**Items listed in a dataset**
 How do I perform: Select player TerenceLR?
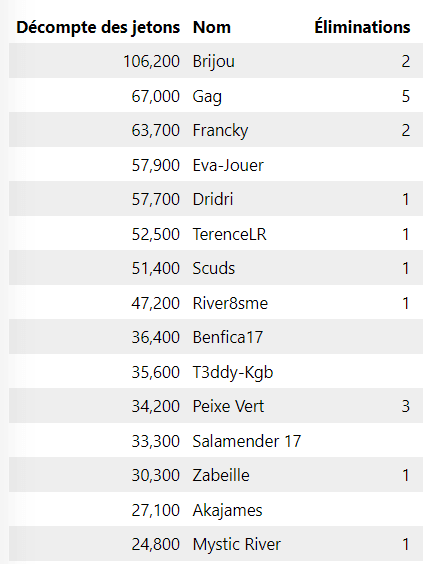[x=229, y=235]
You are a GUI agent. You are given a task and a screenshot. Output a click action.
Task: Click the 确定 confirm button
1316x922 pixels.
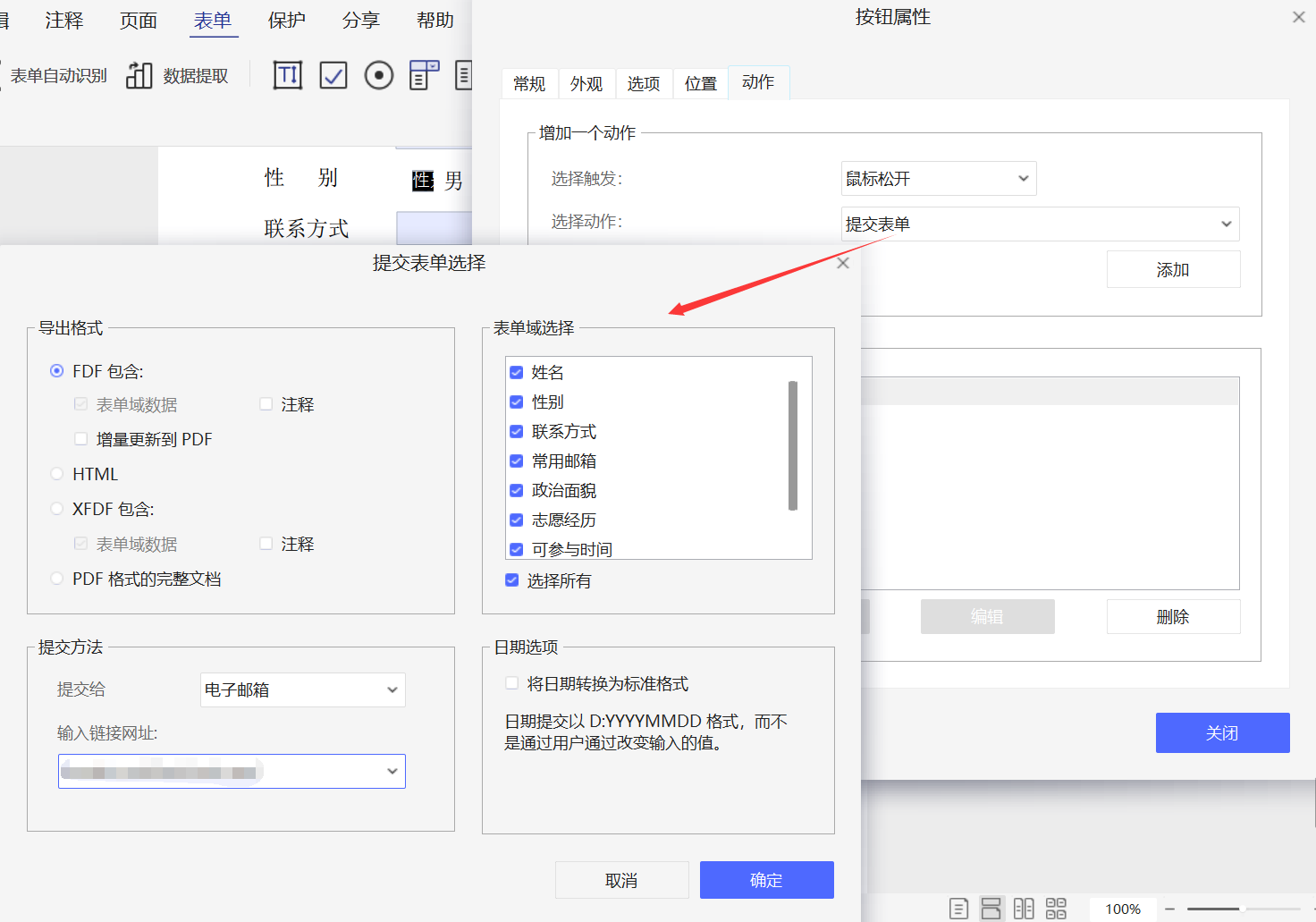tap(766, 879)
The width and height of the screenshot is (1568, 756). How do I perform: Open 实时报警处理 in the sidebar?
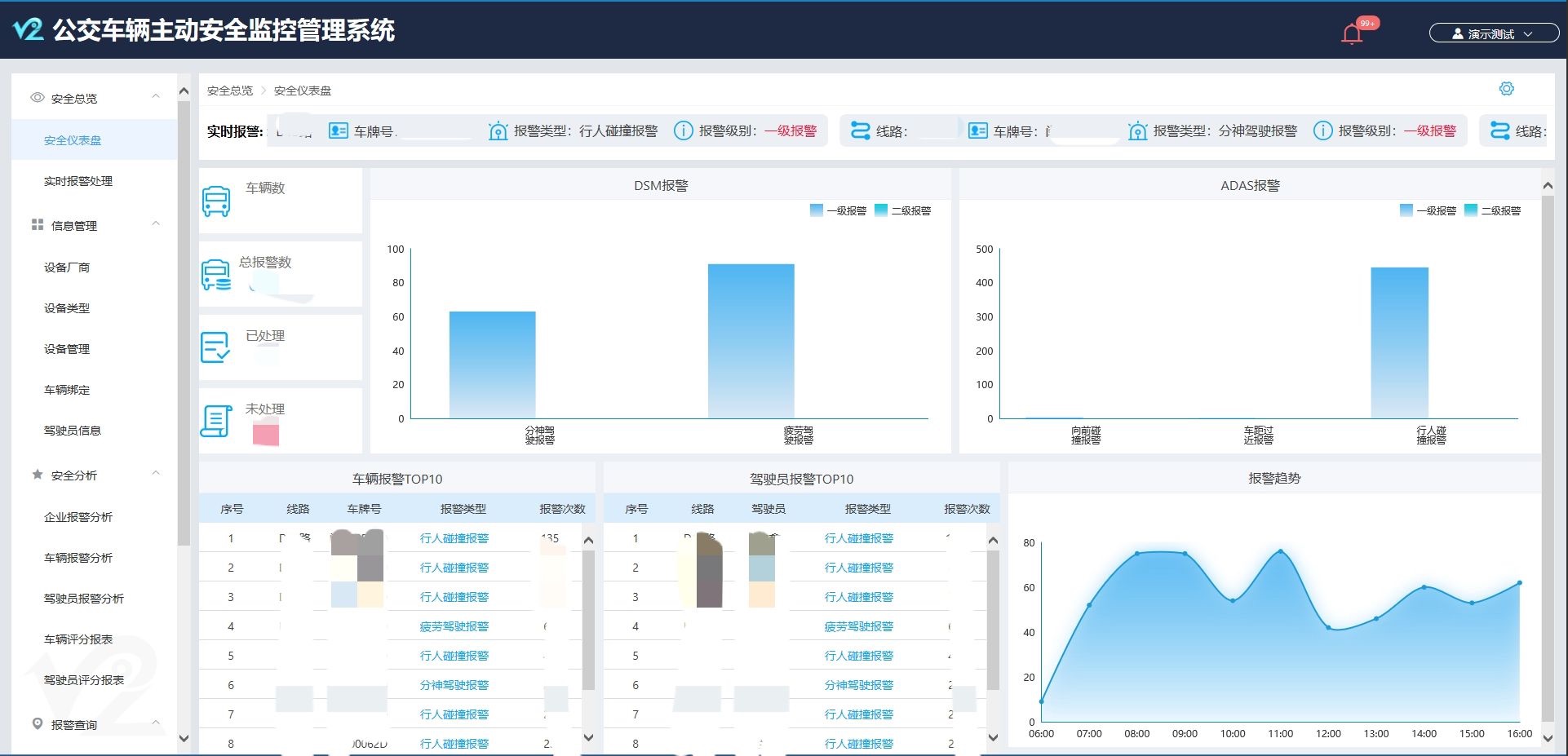[x=78, y=181]
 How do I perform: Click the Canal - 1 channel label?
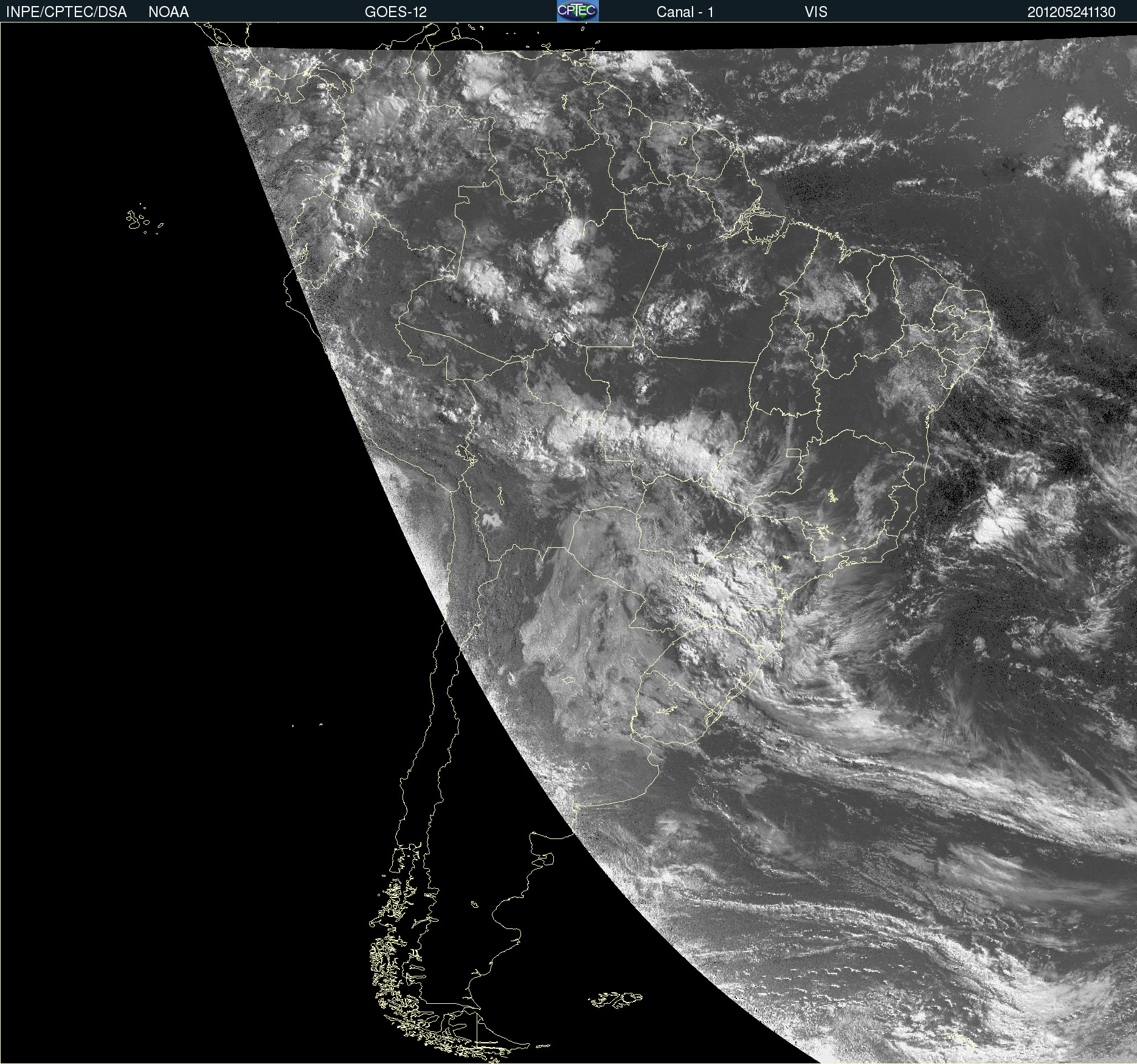(x=685, y=12)
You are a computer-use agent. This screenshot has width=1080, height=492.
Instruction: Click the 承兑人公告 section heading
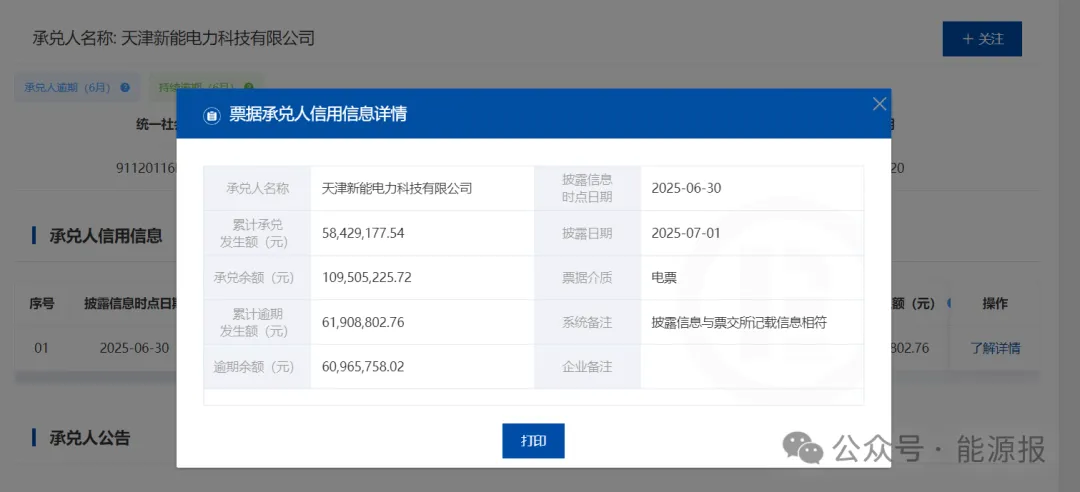tap(89, 438)
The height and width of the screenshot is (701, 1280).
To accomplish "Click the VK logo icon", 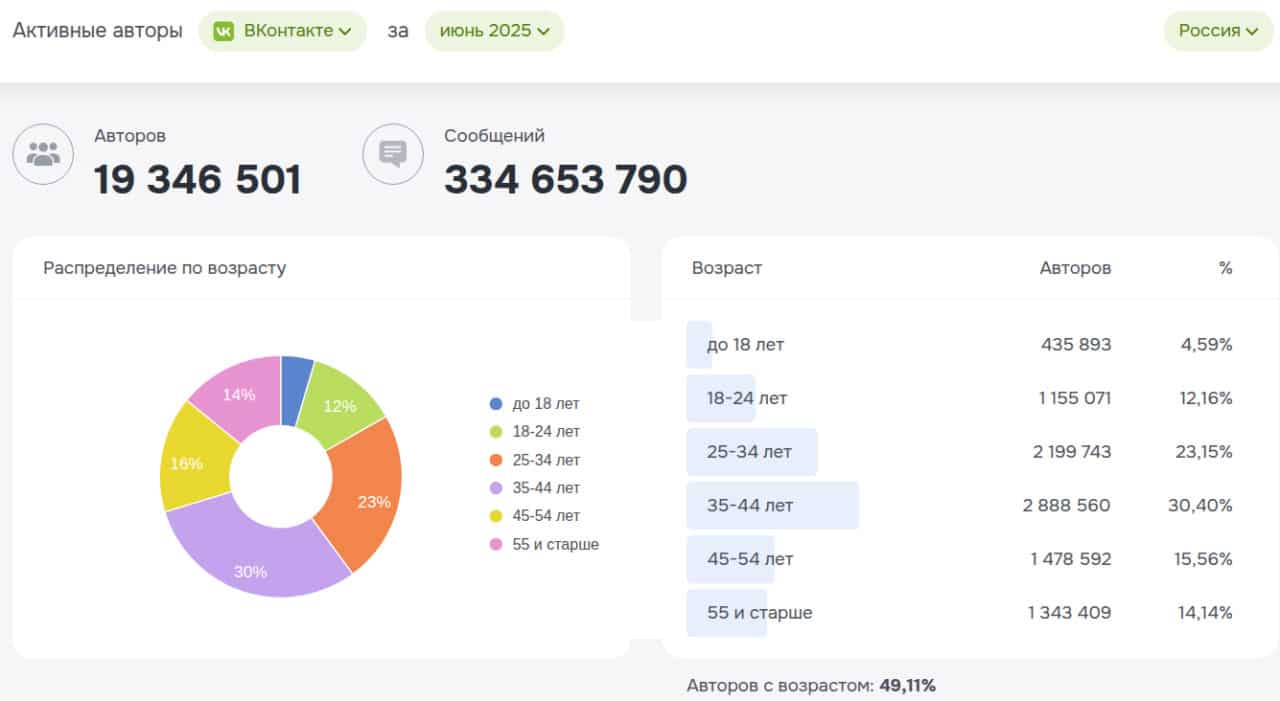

**The problem**
Restate each entry word for word, leaving out any pictures.

**Answer section**
 How do I perform: Select player TerenceLR?
[x=229, y=235]
You are a GUI agent. You are given a task and a screenshot. Output a click action.
Task: Click the 确定 confirm button
1316x922 pixels.
tap(766, 879)
The width and height of the screenshot is (1568, 756). How do I perform: Open 实时报警处理 in the sidebar?
[x=78, y=181]
 How do I perform: Click the Canal - 1 channel label?
(x=685, y=12)
You are a computer-use agent. This screenshot has width=1080, height=492.
Instruction: Click the 承兑人公告 section heading
tap(89, 438)
The height and width of the screenshot is (701, 1280).
To accomplish "Click the VK logo icon", 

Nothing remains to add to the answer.